Transcribe the data exactly, stopping after the "Task: Click the date field showing 02.12.2017" line.

------------------------

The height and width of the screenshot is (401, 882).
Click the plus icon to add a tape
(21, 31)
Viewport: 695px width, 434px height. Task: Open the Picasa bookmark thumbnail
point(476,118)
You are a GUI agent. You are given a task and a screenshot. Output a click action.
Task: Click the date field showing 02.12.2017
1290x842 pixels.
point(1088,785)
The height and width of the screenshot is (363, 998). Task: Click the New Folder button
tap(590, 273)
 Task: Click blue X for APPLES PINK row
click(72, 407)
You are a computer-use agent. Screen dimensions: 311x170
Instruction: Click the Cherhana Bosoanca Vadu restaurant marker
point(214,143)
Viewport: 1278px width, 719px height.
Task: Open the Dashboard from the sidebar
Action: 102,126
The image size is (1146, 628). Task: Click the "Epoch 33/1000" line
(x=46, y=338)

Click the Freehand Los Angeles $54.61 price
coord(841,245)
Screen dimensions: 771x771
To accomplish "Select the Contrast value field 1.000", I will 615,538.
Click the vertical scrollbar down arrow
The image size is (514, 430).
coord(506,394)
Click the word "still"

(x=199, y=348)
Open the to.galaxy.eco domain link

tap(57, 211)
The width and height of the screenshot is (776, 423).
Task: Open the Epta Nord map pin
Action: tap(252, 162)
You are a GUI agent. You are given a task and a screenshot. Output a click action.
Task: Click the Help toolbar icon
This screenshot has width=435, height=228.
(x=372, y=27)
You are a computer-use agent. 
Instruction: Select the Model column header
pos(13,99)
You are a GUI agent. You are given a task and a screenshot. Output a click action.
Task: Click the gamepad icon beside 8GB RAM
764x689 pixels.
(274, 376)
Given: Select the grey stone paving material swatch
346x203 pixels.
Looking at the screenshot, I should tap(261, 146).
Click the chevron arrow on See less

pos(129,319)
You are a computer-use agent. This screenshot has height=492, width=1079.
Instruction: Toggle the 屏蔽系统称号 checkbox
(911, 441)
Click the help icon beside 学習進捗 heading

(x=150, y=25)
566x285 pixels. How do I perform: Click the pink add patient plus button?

------------------------

RESULT
The height and width of the screenshot is (401, 882).
Click the plus icon to add a tape
(21, 31)
Viewport: 695px width, 434px height. Task: Open the Picasa bookmark thumbnail
point(476,118)
You are a GUI agent. You are given a task and a screenshot. Output a click action.
Task: Click the date field showing 02.12.2017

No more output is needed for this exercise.